The absorption is retrieved from the zeroth harmonic. A suitable harmonic width should be chosen, and the region of the zeroth harmonic is separated from the original Fourier transform plane to create a new Fourier transform plane. The harmonic width should be chosen properly to make sure no overlapping region exists between the region of the zeroth harmonic and higher harmonics. Then, the inverse Fourier transform is adopted. The same procedure is used for images with sample and without sample for normalization. And the computational formula of the absorption could be expressed as follows:

$I_{abs}=-\ln \left(\frac{F^{-1}\left\{H_{\left(\mathrm{0,0}\right)}^s\right\}}{F^{-1}\left\{H_{\left(\mathrm{0,0}\right)}^r\right\}}\right).(10)$

Here, $H_{\left(\mathrm{0,0}\right)}^s$ represents the separated zeroth harmonic with sample and $H_{\left(\mathrm{0,0}\right)}^r$ represents the separated zeroth harmonic without sample.

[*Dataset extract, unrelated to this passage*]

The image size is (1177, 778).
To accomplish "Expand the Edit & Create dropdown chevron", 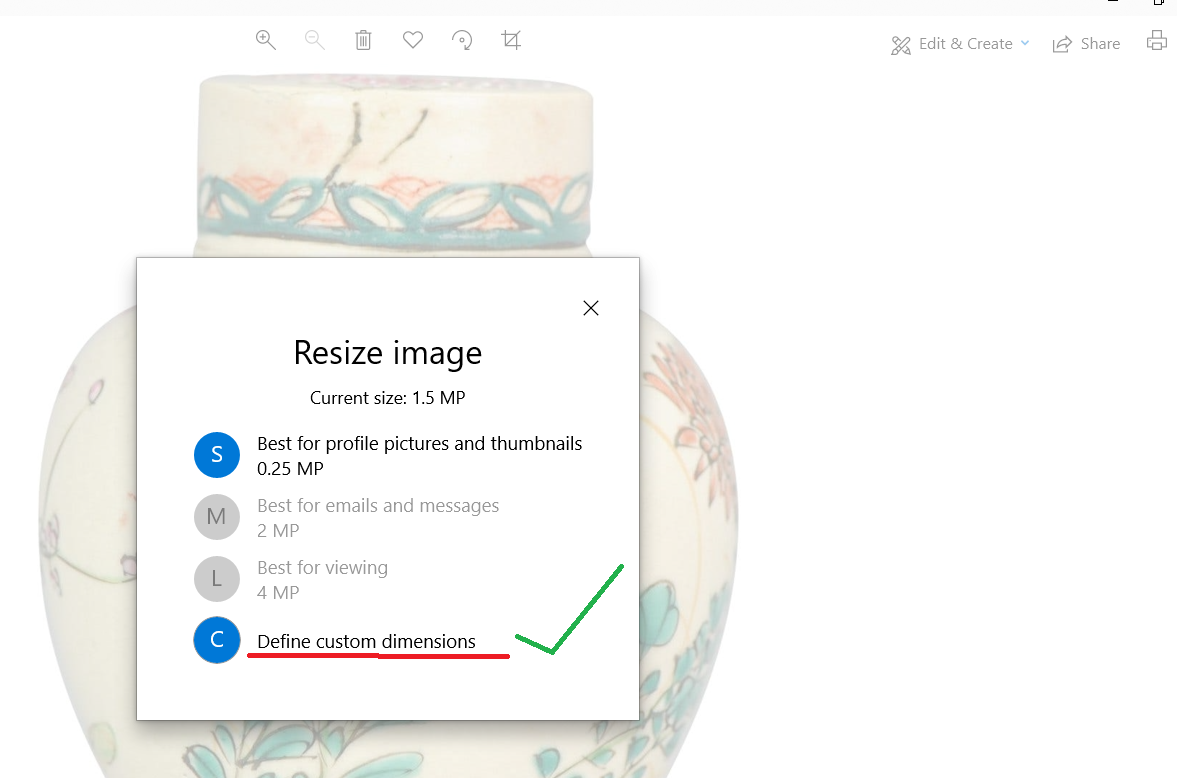I will [1025, 43].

The differential phase contrast is retrieved from the first harmonic. As shown in Figure 2B, four first harmonics including $H_{\left(\mathrm{0,1}\right)}$, $H_{\left(\mathrm{1,0}\right)}$, $H_{\left(0,-1\right)}$, and $H_{\left(-\mathrm{1,0}\right)}$ could be seen in the Fourier transform plane. According to the symmetry of the Fourier transform, information contained in $H_{\left(\mathrm{0,1}\right)}$ is the same as in $H_{\left(0,-1\right)}$ and information contained in $H_{\left(\mathrm{1,0}\right)}$ is the same as in $H_{\left(-\mathrm{1,0}\right)}$. Therefore, both $H_{\left(\mathrm{1,0}\right)}$ and $H_{\left(\mathrm{0,1}\right)}$ could be used to retrieve differential phase contrast. The area of the first harmonic is separated to create a new Fourier transform plane. Then, the inverse Fourier transform is adopted for the separated first harmonic with sample and without sample. The difference between the angle information of the inverse Fourier transform with sample and without sample is defined as the differential phase contrast $\left(\frac{\partial \Phi \left(x,y\right)}{\partial x}\right)$ and $\left(\frac{\partial \Phi \left(x,y\right)}{\partial y}\right)$, which could be expressed as follows:

$I_{dpc}=\arg \left(F^{-1}\left\{H_{\left(\mathrm{1,0}\right)}^s\right\}\right)-\arg \left(F^{-1}\left\{H_{\left(\mathrm{1,0}\right)}^r\right\}\right)\mathit{or}{I}_{dpc}=\arg \left(F^{-1}\left\{H_{\left(\mathrm{0,1}\right)}^s\right\}\right)-\arg \left(F^{-1}\left\{H_{\left(\mathrm{0,1}\right)}^r\right\}\right).(11)$

Here, $H_{\left(\mathrm{1,0}\right)}^s$ and $H_{\left(\mathrm{0,1}\right)}^s$ represent the separated first harmonic with sample, $H_{\left(\mathrm{1,0}\right)}^r$ and $H_{\left(\mathrm{0,1}\right)}^r$ represent the separated first harmonic without sample, $\arg \left(\right)$ is the angle of the complex, and $\Phi \left(x,y\right)$ denotes the phase of the sample. Usually, the differential phase contrast could be obtained by choosing any one of these two first harmonics. And the phase image could be retrieved via integration along the axis. However, phase images obtained via single integration suffer from serious artifacts. Kottler et al. put forward an algorithm which uses both first harmonics to obtain good quality and artifact-free phase images [25]. And this algorithm is particularly appropriate for 2D grating–based imaging systems as the differential phase contrast of the two vertical directions can be obtained simultaneously.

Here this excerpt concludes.